The second global conference Women Deliver 2010 was held in Washington DC, from 7 to 9 June and focused on the theme delivering solutions for girls and women. The conference highlighted the issue of women's health and development in general and underlined the need to place maternal and reproductive health on top of the global agenda. The conference was attended by some 3500 people from 146 countries and gathered ministers, parliamentarians, experts, first ladies, royalty, celebrities, midwives, young leaders and civil society representatives etc. Apart from the Secretary General the heads of five United Nations agencies participated. The WHO Director-General, Dr Margaret Chan, addressed the Ministerial Forum at the conference on behalf of the eight health organizations known as the H8, including WHO. Dr Chan called for commitment, leadership and financial investment.

"We need to be smart and build synergies through an integrated approach, delivering services centred on women and children, with a focus on the vulnerable and disadvantaged", she said and added that implementing the Global Consensus for Maternal, Newborn and Child Health would bring a great return on investment and improve sustainability.
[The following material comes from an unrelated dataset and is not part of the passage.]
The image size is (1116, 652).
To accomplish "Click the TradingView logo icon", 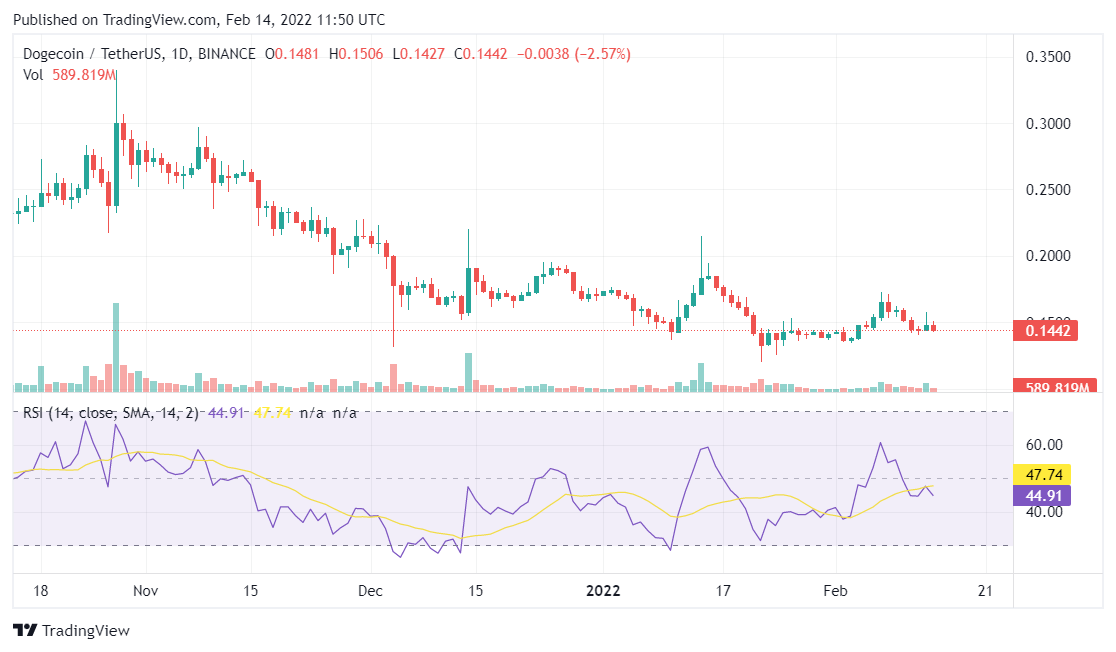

The participants of the conference stressed that Millennium Development Goals 5, 4 and 6 which aim to reduce maternal mortality and achieve universal access to reproductive health, reduce newborn and child mortality and combat HIV, Malaria and TB are interrelated and will only be achieved by investing in women. The conference also illustrated the relationship between health, gender equality and development.

MPS helped organize and participated in a number of panels and sessions for example on human resources for maternal and newborn health, adolescent pregnancy, congenital syphilis elimination and on ways to improve poor women's access to maternal health services.

During the conference, the "Countdown to 2015: taking stock of maternal, newborn & child survival Decade Report (2000-2010)" was launched. While new data indicate that child and maternal mortality are declining, the report shows that most of the 68 countries monitored will not meet MDG 5, aimed at reducing maternal deaths by 75 percent from 1990 to 2015 and achieving universal access to reproductive health.

The conference served as a platform to discuss the UN Secretary General's Global Action Plan for maternal, newborn and child health and new commitments for greater investment in the health of women and children were made. Most notably Melinda Gates, co-chair of the Bill and Melinda Gates Foundation, pledged new funding of $1.5 billion over five years to support maternal and child health.

The Women Deliver conference was launched in 2007 in London, U.K. to commemorate the 20th anniversary of the Safe Motherhood Initiative and highlighted the major neglected public health issue of maternal and newborn health and survival. Women Deliver has helped create worldwide commitments, partnerships and networks with a common goal to achieve MDG 5 and contributing to the achievement of MDG 4 and 6.